Tout ceci est le fruit de la difficulté à enclencher une résistance syndicale et populaire à la hauteur. Bon nombre des victoires néolibérales ont été remportées parce que la résistance était minée de l’intérieur par des appels «à limiter les dégâts». Pratiquement toute la gauche et les verts ont par exemple au parlement voté la LME du social-libéral Leuenberger parce que la loi était présentée comme un moindre mal, par rapport à une libéralisation «sauvage».


Le poison de la division dans les rangs des travailleurs-euses par la xénophobie et le racisme distillé par les blochériens a indéniablement fonctionné. Ainsi, pour le Capital le dispositif d’un Conseil fédéral acquis au néolibéralisme – se parant à l’occasion de quelques oripeaux modernistes – et mis sous pression de l’extérieur par les ultralibéraux – néoconservateurs et xénophobes blochériens – a fort bien fonctionné.


Certes les éléments de résistance que met en valeur Jo Lang sont prometteurs, mais pas au point de faire de l’entrée de Blocher au Conseil fédéral un «recours» indispensable. Il faut relever au passage que l’impopularité de Couchepin et sa reconduction simultanée sans problèmes, avec les voix du PS, au gouvernement, sont plutôt un indice de faiblesse de l’opposition.

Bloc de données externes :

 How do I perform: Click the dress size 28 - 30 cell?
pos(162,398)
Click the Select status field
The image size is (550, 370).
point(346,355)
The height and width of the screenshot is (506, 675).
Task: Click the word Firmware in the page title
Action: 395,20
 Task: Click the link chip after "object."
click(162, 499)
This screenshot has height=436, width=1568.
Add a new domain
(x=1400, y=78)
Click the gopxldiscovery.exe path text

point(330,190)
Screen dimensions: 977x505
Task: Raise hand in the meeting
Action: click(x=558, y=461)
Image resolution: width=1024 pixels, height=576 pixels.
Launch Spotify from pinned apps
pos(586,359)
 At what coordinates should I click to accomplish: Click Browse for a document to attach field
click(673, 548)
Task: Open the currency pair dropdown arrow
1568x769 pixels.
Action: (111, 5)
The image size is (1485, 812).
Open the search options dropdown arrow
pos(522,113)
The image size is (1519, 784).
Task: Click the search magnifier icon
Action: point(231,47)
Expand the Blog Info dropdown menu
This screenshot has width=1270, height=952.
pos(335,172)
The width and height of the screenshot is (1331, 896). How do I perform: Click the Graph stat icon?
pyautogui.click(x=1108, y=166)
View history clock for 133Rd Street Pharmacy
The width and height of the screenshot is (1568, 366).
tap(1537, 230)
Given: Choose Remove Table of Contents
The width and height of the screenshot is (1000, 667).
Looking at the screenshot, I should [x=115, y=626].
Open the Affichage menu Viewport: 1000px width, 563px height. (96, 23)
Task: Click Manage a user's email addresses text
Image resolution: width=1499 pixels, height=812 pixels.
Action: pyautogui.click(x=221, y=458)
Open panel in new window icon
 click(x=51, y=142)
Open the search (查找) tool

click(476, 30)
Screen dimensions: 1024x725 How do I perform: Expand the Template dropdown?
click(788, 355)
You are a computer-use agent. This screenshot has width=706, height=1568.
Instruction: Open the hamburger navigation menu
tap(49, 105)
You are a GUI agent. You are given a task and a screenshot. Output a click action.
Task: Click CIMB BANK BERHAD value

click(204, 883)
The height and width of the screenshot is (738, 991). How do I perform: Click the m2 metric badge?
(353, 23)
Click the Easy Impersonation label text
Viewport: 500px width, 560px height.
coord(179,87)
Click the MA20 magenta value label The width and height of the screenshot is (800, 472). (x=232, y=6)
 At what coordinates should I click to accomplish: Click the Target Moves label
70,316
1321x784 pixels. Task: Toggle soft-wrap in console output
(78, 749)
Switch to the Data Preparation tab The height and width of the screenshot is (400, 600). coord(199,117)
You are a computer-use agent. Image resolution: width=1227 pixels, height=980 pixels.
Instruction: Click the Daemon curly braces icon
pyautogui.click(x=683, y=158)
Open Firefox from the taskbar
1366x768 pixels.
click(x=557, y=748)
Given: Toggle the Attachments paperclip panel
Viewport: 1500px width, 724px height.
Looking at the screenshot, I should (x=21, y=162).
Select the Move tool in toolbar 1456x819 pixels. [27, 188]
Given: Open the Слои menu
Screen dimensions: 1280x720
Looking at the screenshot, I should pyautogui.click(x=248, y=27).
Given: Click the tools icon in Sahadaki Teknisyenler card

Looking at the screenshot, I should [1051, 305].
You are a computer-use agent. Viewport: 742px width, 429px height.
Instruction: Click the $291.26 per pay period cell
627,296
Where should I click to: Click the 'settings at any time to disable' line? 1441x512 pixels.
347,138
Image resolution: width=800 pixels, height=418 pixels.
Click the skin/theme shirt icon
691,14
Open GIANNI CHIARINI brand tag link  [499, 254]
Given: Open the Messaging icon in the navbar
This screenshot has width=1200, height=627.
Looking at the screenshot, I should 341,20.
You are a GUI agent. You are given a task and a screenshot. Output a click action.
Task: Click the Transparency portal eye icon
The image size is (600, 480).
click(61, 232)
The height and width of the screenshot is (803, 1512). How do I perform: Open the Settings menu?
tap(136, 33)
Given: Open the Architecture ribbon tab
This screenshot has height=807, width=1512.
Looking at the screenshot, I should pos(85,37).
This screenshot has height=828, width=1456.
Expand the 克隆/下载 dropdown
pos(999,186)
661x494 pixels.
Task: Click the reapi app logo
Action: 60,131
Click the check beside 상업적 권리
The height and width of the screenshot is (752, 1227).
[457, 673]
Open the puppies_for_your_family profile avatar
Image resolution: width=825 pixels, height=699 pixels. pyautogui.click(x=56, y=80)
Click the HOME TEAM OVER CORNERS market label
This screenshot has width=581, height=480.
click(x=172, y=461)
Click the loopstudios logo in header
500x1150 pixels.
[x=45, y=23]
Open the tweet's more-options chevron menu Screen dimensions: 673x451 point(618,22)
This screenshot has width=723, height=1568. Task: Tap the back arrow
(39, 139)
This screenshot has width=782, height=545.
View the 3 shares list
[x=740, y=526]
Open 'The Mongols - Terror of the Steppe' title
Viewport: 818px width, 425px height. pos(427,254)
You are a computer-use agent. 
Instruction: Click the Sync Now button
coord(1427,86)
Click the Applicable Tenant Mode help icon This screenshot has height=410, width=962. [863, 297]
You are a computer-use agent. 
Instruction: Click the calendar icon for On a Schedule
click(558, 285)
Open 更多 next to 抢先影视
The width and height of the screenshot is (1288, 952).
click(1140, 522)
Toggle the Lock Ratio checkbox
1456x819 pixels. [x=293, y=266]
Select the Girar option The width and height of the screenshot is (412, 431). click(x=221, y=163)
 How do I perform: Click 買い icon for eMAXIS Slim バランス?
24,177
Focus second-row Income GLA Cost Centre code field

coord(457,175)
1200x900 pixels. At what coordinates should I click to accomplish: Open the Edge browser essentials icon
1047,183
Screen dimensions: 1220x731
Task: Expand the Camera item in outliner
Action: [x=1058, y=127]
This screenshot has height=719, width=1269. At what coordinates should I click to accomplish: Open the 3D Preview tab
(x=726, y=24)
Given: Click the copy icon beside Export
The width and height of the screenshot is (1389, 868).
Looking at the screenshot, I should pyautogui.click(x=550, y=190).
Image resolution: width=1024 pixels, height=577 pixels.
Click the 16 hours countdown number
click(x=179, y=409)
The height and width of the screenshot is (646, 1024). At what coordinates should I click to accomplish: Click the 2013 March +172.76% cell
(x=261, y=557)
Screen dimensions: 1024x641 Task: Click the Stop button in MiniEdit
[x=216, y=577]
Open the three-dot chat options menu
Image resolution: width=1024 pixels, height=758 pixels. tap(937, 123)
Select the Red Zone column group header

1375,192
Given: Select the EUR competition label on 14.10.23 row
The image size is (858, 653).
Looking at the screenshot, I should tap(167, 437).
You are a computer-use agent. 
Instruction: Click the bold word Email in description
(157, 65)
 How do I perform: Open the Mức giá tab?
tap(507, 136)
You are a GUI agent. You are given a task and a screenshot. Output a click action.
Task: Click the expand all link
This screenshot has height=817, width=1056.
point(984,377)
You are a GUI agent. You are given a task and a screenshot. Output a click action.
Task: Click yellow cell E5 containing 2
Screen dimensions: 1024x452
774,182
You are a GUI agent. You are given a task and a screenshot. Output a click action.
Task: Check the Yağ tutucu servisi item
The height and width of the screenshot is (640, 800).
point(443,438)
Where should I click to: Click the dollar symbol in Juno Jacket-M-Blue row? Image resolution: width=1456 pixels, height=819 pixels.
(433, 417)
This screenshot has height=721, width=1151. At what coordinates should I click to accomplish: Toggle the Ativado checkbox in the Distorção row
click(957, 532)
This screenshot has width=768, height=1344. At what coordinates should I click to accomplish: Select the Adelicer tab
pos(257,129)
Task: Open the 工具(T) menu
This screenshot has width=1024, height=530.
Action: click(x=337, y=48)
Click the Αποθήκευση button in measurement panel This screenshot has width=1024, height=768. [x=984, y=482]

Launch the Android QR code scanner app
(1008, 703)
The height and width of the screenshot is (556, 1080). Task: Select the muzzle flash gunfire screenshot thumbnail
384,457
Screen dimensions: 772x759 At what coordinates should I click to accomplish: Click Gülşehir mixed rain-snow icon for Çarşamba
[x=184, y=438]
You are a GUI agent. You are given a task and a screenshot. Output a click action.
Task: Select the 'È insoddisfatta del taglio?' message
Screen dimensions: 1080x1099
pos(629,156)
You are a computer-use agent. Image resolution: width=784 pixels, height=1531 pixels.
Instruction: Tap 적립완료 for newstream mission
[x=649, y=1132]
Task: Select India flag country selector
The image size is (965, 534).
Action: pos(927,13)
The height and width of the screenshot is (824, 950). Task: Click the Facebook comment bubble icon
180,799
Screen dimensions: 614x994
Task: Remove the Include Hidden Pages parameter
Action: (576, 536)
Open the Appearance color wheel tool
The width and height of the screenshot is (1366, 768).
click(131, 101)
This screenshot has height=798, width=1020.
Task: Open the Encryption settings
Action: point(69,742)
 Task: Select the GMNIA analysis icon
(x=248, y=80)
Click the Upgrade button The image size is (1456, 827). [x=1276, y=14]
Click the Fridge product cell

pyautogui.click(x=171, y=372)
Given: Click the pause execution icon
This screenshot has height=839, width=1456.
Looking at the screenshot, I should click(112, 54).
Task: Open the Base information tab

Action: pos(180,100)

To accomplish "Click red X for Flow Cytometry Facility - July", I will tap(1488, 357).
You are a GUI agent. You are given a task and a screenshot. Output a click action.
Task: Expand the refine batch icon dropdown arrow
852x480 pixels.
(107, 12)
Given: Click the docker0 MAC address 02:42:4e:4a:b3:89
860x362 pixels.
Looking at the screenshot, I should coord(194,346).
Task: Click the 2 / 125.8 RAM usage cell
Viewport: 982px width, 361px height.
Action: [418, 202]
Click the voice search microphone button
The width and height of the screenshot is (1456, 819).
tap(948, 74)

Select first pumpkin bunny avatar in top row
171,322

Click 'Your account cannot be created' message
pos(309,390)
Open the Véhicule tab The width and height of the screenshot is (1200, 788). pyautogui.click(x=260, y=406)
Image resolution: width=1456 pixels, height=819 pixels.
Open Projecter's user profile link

Certes, l’UDC est un parti bien plus dangereux que les radicaux ou le PDC du fait de sa capacité de mobilisation et de son audience populaires. Mais celles-ci n’auraient pas disparu – au contraire peut-être – avec un Blocher «arrêté» sur le seuil du Conseil fédéral. La «synergie» infernale que décrit Jo Lang, tournait à plein sans qu’il soit au gouvernement. La puissance de feu de Blocher et de ses troupes ne sera pas «offerte au Capital» à partir de son entrée au gouvernement, elle lui était acquise de longue date. Et un élément de la synergie perverse au service du Capital, qui lui permet d’accomplir son programme, est absent de la démonstration de Jo Lang, c’est le discours social-libéral, dont un Leuenberger par exemple est le chantre éloquent et qui reste une carte dans le jeu bourgeois.


Jo Lang a raison de relever le signal fort que représente l’inscription du secret bancaire, et ainsi du droit pour les riches de voler la collectivité, dans la Constitution, mais la décision du National à ce sujet à été prise sans que Blocher n’ait franchi la porte du Conseil fédéral. Au contraire – et ce fut triste à voir – le ralliement à la légitimité du secret bancaire à été un prix à payer par notre amie Micheline Calmy-Rey pour son entrée au gouvernement fédéral…


La logique de la position de Jo Lang est de se placer – pour sa démonstration – du point de vue des bourgeois qui jouent en effet aujourd’hui la carte Blocher-Merz. Et de penser qu’au parlement il était important de voter Metzler comme moindre mal, comme obstacle aux plans du Capital. Or comme instrument docile de celui-ci Madame Metzler était parfaite. Sa politique face aux immigré-e-s aurait été comme jusqu’ici, non seulement largement dictée par Blocher, mais a aurait eu encore le surcroît de «légitimité» de pouvoir se vendre comme un antidote à Blocher, plus «raisonnable» quand aux réponses aux «bonnes questions» que pose selon elle le populisme de droite.


Et comment appeler le PS à quitter le gouvernement et à rallier un front d’opposition si on a jugé important d’y envoyer une Ruth Metzler?


Quant à nous, nous avons préféré avoir une position claire et cohérente: pas une de nos voix pour un représentant des partis bourgeois! Position certes plus difficile à faire entendre qu’un ralliement à la politique du moindre mal. Mais un tel ralliement n’est-ce pas un doigt dans l’engrenage social-démocrate traditionnel, qui sape la crédibilité de toute perspective de résistance et dont le sommet a été atteint au lendemain de l’élection par la présidente du PSS qui expliquait dans Le Temps que son parti va «continuer à défendre des projets sociaux […] et nous verrons comment nous pourrons obtenir des majorités au Conseil fédéral»?